··· Source text

For the Biden administration, the withdrawal of troops from Afghanistan has been defended as a move to pull back from engagement in southwest Asia, to free resources to contain Russia and China. This fulfills the intent of the Obama administration in its initial efforts to adopt a "Pivot to Asia." One of the authors of Obama's concept, Kurt Campbell, currently serves as coordinator of Indo-Pacific Affairs in the Biden National Security Council. He co authored an article in the January 12, 2021 {Foreign Affairs} magazine published by the Council on Foreign Relations, in which he identified two challenges in the region: the economic and military rise of China, and reversing the retreat of the U.S. While Campbell and his allies, Secretary of State Blinken and National Security adviser Sullivan, insist that the goal of the pivot is not to encircle and contain China, Obama contradicted this when he said that the economic measure defining the strategy, the free trade agreement Trans-Pacific Partnership (TPP), "allows America -- and not countries like China -- to write the rules of the road in the twenty-first century."
As defined by the leading proponents of the RBO in the U.S. and the U.K., the commitment to the British imperial doctrine of "Geopolitics" will continue to define the strategic outlook of the two nations, which, if not tossed out, will result in predictable disasters.
Brzezenski, The Great Game, And Afghanistan
Most press reports incorrectly identify the origin of the U.S. quagmire in Afghanistan as a response to the deadly terrorist attacks against the U.S. on September 11, 2001. The U.S. invaded Afghanistan on October 7, 2001, based on intelligence which attributed the attack to forces run by Osama bin Laden, who was based in Afghanistan, and who was given safe haven there by the Taliban government. The Taliban government fell shortly after the U.S. invasion, but the U.S. and its NATO allies remained for another twenty years.
But the actual U.S. military involvement in Afghanistan began more than two decades earlier, when U.S. National Security Adviser, Zbigniew Brzezinski unleashed a plan to lure the Soviet Union into that nation. In an interview with {Le Nouvel Observateur} published January 15-21, 1998, Brzezinski boasted that he convinced President Carter to issue a directive to provide secret support to the opposition to the pro-Soviet regime in Kabul, that is, to mujahideen forces which later became the Taliban and Al Qaeda! The directive was issued on July 3, 1979; the Soviet invasion occurred on December 24, 1979.

······

# Exercises
(1) In the Afghanistan passage, copy the text from "As defined by" up to and including "in predictable disasters.", but switch "Geopolitics" to "Realpolitik".
(2) Pick up the passage on U.S. involvement in Afghanistan after its last sentence and keep writing it.

··· Data entries

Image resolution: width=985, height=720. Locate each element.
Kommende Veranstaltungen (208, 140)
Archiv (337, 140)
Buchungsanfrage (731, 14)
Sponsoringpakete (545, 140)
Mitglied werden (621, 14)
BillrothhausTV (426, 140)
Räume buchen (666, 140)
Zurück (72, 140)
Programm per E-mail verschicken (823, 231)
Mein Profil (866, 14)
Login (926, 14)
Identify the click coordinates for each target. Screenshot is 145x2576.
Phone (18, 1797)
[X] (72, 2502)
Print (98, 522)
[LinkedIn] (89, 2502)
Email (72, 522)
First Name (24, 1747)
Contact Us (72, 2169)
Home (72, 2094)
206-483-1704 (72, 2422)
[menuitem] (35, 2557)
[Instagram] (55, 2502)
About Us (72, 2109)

······

# Task-by-task results
(1)
As defined by the leading proponents of the RBO in the U.S. and the U.K., the commitment to the British imperial doctrine of "Realpolitik" will continue to define the strategic outlook of the two nations, which, if not tossed out, will result in predictable disasters.

(2)
In the interview, Brzezinski said, "I explained to the president that this support would...lead to a military intervention by the Soviets." By providing this aid to the Mujahideen forces, the U.S. "didn't push the Russians to intervene but we knowingly increased the probability that they would do it." Asked if he had any regrets, he exclaimed, "Regret what? This secret operation was an excellent idea. It lured the Russians into the Afghanistan trap." He said he acted on an "opportunity to provide the USSR with their Viet Nam war." The U.S. continued to arm and train the mujahideen throughout the 1980s, making them the dominant power in the country when the Soviets withdrew.
Brzezinki's plan grew out of his study of the mid-19th century inter-imperial rivalry between the British and Russian empires, known as the "Great Game." The British feared that the Russians intended to expand their empire southward, to the Indian Ocean, so they deployed forces to Afghanistan, to use it as a buffer, to contain what they believed was a Russian thirst for expanding their empire. Similarly, the British, with the French and the Ottomans, launched the Crimean War against Russia, from 1853 to 1856, to keep Russia out of the Mediterranean.
The Great Game was later expanded into a global doctrine by Royal geographer Halford Mackinder, whose lecture in 1904, "The Geographical Pivot of History" provided the basis for the geopolitical doctrine which defines strategic policy for the British and their American allies to this day. Mackinder formulated his theory in a simple maxim, arguing that:
Who rules Eastern Europe commands the Heartland,
Who rules the Heartland commands the World Island,
Who rules the World Island commands the world.
It is this doctrine, which was adopted as a defense of the British Empire and its "democratic values" -- which in reality, means its global financial/colonial interests -- which justified British intervention against any potential alliance which challenged its supremacy. Its application was directly responsible for World Wars I and II, and for the carving up of the area of southwest Asia, to create nations with built-in instabilities.
In {The Grand Chessboard: American Primacy and Its Geostrategic Imperatives}, published in 1997, Brzezinski acknowledged Mackinder as his inspiration. For him, as for Mackinder, he wrote "the prize is Eurasia." He developed the concept of the "Arc of Crisis" as a "zone of instability", in which Islamic forces living in the nations on the southern flanks of Russia could be deployed against the USSR.
The arc included the Transcaucasus and Central Asia, and was used to shape not only the policy towards Russia, but the Mideast as well. Graham Fuller,a close ally of his who served as CIA station chief in Kabul from 1975 to 1978, wrote that Islamic fundamentalism can be used "to bring about change in the Muslim world."
In his memoirs, Brzezinski wrote that he began to "press the 'Arc of Crisis' thesis...to reassert U.S. power and influence in the region," acknowledging that this is a new version of the British Great Game.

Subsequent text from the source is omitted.